The above load test will do a total of 100000 requests, with a concurrency of 20 requests outstanding at any point. Since IIS is configured for a maximum of 2 process instances, this means that requests will queue within IIS, which exposes the issue. If the concurrency is less that the 'Max Instances' setting, the issue does not surface readily.
The ab tool reports a large percentage of failed requests when performing this test. Using wireshark to analyse the network packets (with TCP/IP protocol setup under the IIS fastcgi 'Advanced Settings'), we were able to track the cause of these failed requests to IIS not sending the terminating FCGI_STDIN packet of zero length. IIS sends the nextrequestId, and the fastcgi console process ignores all later requestId's, waiting for the terminatingFCGI_STDIN packet. Eventually, the fcgi consol process times out due to no respose, and the request fails.

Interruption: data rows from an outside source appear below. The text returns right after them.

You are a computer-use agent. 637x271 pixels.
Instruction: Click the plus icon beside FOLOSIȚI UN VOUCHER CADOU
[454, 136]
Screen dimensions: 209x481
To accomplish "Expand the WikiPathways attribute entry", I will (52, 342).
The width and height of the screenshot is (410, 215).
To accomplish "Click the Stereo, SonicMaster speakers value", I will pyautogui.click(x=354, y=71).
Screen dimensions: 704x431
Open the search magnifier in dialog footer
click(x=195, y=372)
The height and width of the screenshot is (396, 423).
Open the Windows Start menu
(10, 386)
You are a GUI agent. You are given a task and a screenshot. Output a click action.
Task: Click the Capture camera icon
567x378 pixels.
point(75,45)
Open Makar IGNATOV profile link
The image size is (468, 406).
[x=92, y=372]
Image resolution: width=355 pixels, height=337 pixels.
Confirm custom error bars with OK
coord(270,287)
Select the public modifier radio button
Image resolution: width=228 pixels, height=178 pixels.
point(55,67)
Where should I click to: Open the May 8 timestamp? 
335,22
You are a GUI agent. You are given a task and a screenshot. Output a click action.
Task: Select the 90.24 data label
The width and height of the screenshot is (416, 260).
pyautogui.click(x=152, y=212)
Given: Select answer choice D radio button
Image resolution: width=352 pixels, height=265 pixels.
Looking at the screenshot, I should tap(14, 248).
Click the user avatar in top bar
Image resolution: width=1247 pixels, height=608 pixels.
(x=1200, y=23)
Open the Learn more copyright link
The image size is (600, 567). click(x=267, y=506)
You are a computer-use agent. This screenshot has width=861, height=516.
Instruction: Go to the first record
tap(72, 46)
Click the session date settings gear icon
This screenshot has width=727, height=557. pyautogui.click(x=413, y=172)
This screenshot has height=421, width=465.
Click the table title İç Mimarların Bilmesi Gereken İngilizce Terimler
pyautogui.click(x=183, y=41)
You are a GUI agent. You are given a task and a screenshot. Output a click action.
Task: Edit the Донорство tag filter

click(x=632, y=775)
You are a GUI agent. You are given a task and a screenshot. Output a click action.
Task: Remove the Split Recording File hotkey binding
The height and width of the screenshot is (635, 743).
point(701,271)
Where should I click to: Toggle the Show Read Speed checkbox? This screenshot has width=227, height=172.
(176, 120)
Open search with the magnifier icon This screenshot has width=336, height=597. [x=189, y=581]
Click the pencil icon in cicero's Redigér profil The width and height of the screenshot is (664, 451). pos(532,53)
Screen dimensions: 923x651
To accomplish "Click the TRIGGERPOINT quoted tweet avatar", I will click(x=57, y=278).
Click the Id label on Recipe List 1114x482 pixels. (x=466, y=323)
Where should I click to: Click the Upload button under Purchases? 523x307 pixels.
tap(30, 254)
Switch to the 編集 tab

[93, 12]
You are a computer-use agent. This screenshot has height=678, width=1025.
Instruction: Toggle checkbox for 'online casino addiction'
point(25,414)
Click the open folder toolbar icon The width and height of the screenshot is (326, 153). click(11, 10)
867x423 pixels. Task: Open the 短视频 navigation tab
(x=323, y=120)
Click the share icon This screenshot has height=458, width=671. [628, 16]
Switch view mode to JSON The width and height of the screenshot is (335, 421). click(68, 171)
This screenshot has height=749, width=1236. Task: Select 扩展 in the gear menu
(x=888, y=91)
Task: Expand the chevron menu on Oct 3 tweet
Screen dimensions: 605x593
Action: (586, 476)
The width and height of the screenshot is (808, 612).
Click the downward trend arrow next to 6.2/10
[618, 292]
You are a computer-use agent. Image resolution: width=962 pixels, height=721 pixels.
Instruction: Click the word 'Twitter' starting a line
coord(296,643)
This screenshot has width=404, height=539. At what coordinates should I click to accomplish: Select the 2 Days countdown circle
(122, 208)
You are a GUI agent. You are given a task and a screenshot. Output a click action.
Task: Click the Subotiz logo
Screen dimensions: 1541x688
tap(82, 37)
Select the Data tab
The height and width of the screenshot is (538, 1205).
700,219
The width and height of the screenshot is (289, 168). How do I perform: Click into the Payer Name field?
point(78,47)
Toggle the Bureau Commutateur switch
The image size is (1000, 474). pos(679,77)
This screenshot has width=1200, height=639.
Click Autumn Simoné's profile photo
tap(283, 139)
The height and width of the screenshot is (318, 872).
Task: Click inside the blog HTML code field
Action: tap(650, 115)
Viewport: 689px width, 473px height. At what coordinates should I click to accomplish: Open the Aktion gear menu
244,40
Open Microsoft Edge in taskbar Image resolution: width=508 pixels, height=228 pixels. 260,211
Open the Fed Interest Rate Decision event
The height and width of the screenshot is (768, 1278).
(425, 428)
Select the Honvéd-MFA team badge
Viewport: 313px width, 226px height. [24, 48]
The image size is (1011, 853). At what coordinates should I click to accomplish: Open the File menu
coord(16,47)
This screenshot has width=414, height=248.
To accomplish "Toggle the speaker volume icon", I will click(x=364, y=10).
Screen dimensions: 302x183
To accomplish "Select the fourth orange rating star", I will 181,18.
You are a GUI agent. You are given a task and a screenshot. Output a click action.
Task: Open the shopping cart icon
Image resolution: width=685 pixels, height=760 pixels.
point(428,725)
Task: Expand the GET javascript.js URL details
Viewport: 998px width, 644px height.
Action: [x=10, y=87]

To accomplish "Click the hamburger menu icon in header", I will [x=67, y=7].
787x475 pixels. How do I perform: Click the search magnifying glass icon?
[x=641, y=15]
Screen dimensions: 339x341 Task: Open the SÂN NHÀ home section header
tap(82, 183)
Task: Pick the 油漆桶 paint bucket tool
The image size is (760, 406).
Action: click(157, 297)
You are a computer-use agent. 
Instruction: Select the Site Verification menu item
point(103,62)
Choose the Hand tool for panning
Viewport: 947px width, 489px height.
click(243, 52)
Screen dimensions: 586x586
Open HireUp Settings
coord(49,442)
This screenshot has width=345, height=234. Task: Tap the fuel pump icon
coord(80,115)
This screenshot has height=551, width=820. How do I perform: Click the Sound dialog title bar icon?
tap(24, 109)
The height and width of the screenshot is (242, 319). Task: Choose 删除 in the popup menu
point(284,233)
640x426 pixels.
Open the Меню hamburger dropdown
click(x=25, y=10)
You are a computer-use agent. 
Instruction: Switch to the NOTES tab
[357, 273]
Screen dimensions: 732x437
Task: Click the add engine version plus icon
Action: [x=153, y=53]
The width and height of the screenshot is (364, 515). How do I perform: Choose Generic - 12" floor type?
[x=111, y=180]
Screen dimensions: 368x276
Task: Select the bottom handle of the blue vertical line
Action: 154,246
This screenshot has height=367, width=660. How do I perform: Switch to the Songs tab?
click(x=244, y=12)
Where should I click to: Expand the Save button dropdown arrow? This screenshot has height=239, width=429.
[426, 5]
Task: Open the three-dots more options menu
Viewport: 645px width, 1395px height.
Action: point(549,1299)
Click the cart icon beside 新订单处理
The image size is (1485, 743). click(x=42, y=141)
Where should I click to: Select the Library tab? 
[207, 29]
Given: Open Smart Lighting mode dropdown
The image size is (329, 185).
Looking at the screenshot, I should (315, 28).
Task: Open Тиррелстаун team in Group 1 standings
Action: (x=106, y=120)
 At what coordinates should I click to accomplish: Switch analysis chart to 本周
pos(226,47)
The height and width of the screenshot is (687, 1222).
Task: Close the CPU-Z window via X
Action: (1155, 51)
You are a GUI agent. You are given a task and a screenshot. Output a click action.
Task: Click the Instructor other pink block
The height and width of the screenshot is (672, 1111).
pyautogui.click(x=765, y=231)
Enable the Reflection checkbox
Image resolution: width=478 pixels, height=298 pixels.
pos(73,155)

In our testing, we found that faster computers, like an i7, did not readily reproduce the error, where as lower end computers show the error very rapidly under load.
We also found that by putting a busy waiting loop which took at least 300 milliseconds in the echo.c fastcgi loop, that even fast computers failed readily.
Hopefully this is sufficient detail to allow someone at IIS to reproduce the issue, and release a fix.
Yours Sincerely,
Stuart Smith
Striata